Рубин царя змей (Лайм) - страница 209

От неожиданности Иллиана пискнула что-то невнятное, а через мгновение очутилась на груди царевича. Но стоило ей прижаться щекой к горячей коже, услышать громкое размеренное биение под ухом, как на душе мгновенно стало спокойнее.

Торриен запустил ладонь ей на затылок, неторопливо расчесывая пальцами пряди, и девушка зажмурилась от удовольствия, растеряв практически весь свой пыл. Уже не хотелось ничего спрашивать. Не хотелось знать ответ на прозвучавший вопрос. Вдруг он окажется вовсе не таким, на который она рассчитывала?

И все же, глубоко втянув носом воздух, Иллиана проговорила, так и не открывая глаза:

— Райела сказала, что ты влюбился в отребье… Разве для тебя это… не обидно?

В этот момент Торриен на миг сжал кисть в кулак, слегка натянув ее волосы, а через мгновение, вновь расслабив ладонь, заговорил:

— Во-первых, она — моя сестра. Какая бы ни была. Во-вторых… слова не могут обидеть, — ответил он неожиданно спокойным и мудрым голосом, от которого Иллиана вдруг почувствовала себя глупым ребенком. — Слова не могут оскорбить, если ты не считаешь их правдой. Оскорбить себя можешь только ты сам, если допустишь грубость в свое сердце. Лишь я решаю, правда ли то, что говорит Райела, или ложь. Какой смысл обижаться на ложь?

Девушка пару раз хлопнула ресницами, взятая в невидимое кольцо его железной логикой.

— Ложь? — переспросила она с еле заметной улыбкой, а затем добавила, намеренно переворачивая смысл сказанного мужчиной: — Райела сказала, что ты влюбился в меня. Выходит, она солгала?

Ее глаза хитро сверкнули.

Торриен повернул голову и многозначительно взглянул на нее, давая понять, что раскусил ее маневр.
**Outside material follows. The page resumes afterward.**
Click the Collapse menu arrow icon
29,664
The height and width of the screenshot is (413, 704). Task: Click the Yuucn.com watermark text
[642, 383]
Уголки губ приподнялись.

— Ложь не то, что я люблю тебя, — медленно проговорил он.

— То есть любишь? — прищурилась девушка, постаравшись сделать самое невинное выражение лица.

На этот раз Торриен улыбнулся во весь рот.
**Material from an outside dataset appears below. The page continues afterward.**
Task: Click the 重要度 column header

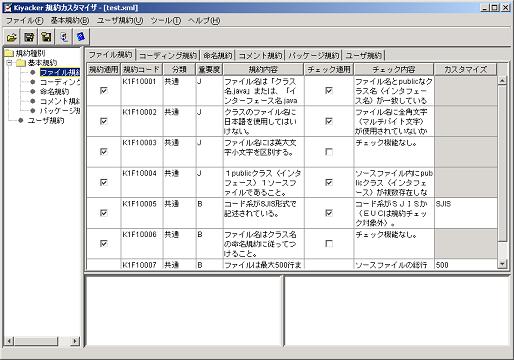Action: 209,69
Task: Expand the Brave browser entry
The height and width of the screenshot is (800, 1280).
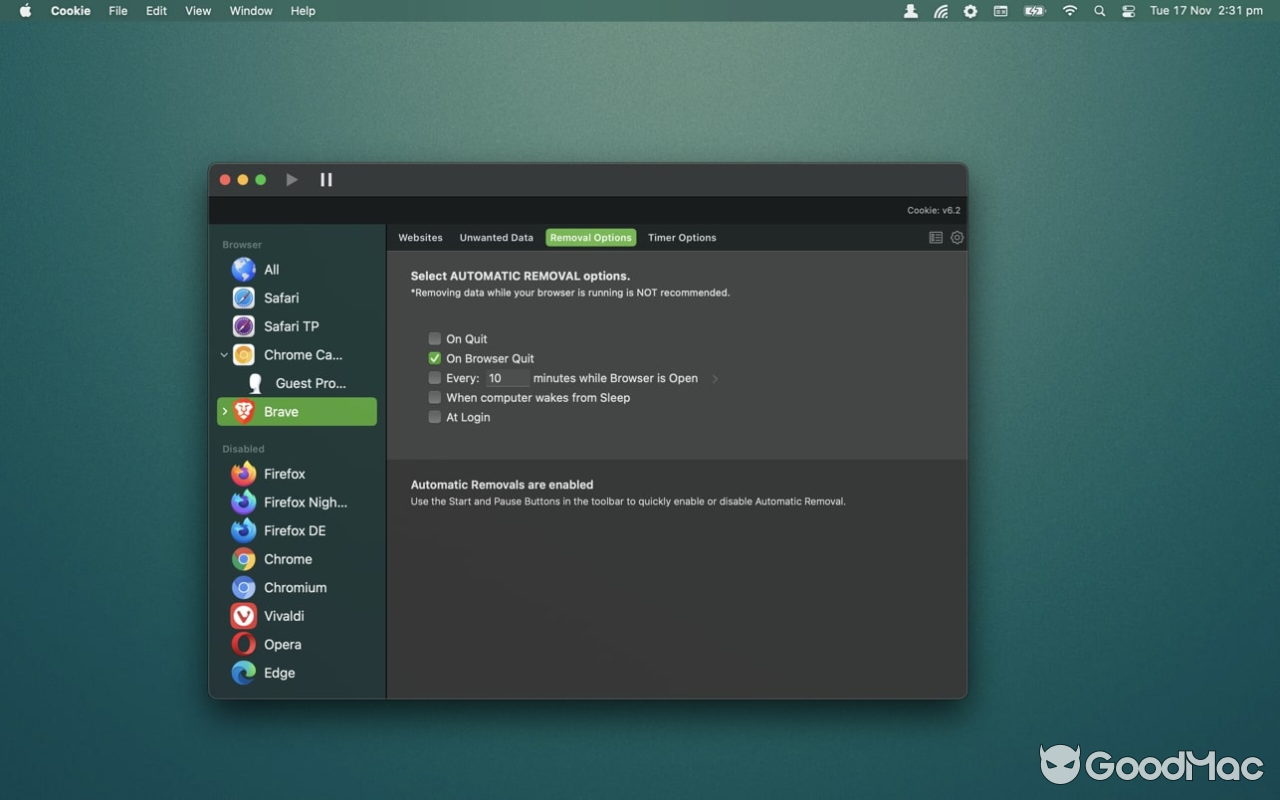Action: point(224,412)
— Маленькая хитрая сайяхасси, — прошептал он, проведя пальцем по ее губам, отчего Иллиана судорожно выдохнула. А затем он медленно склонился к ее лицу и прошептал прежде, чем поцеловать: — Я люблю тебя, очень люблю. Ты же мое сокровище. Мой рубин…

И в следующий миг мягко накрыл ее рот, целуя не со страстью, а с нежностью, в которой можно было прочесть гораздо больше, чем в словах.

Неизвестно, сколько еще они пролежали вот так, но в какой-то момент поцелуи уже перестали быть осторожными, а по венам заструился знакомый огонь. Иллиана тяжело задышала, чувствуя, как руки Торриена становятся настойчивее, лаская ее спину, бедра, сжимая твердые набухшие соски.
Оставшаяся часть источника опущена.